* _Parts of the exercise_:
1 – In the article on the White Rock Civic Complex hearing, which committee hosted the meeting at the White Rock Town hall?
2 – From the article on the White Rock Civic Complex hearing, return the passage that begins at the words "The whole purpose" and stops after "on Nov. 18.", copied with no changes.
***** Text section
Despite some discussion regarding location, size and combining organizations in one space, the majority who attended the public hearing about the proposed White Rock Civic Complex on Oct. 13 agreed on one thing – the project should be approved.
Most of the seats at the White Rock Town hall were filled for the meeting, which the Los Alamos Capital Improvement Projects Evaluation and Oversight Committee hosted.
The whole purpose of the meeting, said Gary Leikness, Community Development Department planner, was to gather input from citizens regarding the proposed capital improvement project  (CIP).
This CIP project and others that are being proposed, which include: improvements to Ashley Pond, a study of the Community Building, anaerobic digestion of horse manure, a cover for Los Alamos Ice Rink, signage and arts for the cultural district, the bathroom and locker rooms at the rink, the ice rink lift station, the rink parking lot, improvements to the Los Alamos Golf Course, a tennis complex, Ponderosa Estates Pocket Park, a multi-purpose teen facility, Pajarito Environmental Education Center facility, improvements to Oppenheimer/Central Street and a water harvesting for the roof of the Larry R. Walkup Aquatic Center, will be scored and ranked by the committee on Nov. 18.
**********
***** Recorded data
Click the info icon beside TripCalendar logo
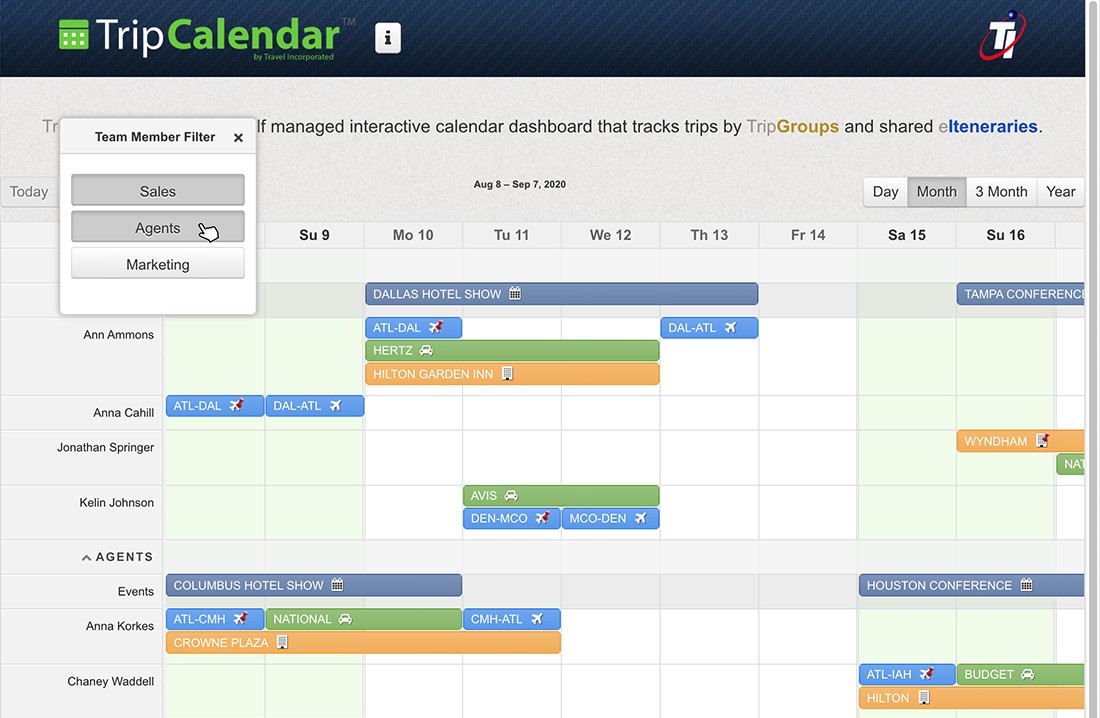This screenshot has height=718, width=1100. tap(387, 38)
**********
* _Answers by task_:
1 – The Los Alamos Capital Improvement Projects Evaluation and Oversight Committee

2 –
The whole purpose of the meeting, said Gary Leikness, Community Development Department planner, was to gather input from citizens regarding the proposed capital improvement project  (CIP).
This CIP project and others that are being proposed, which include: improvements to Ashley Pond, a study of the Community Building, anaerobic digestion of horse manure, a cover for Los Alamos Ice Rink, signage and arts for the cultural district, the bathroom and locker rooms at the rink, the ice rink lift station, the rink parking lot, improvements to the Los Alamos Golf Course, a tennis complex, Ponderosa Estates Pocket Park, a multi-purpose teen facility, Pajarito Environmental Education Center facility, improvements to Oppenheimer/Central Street and a water harvesting for the roof of the Larry R. Walkup Aquatic Center, will be scored and ranked by the committee on Nov. 18.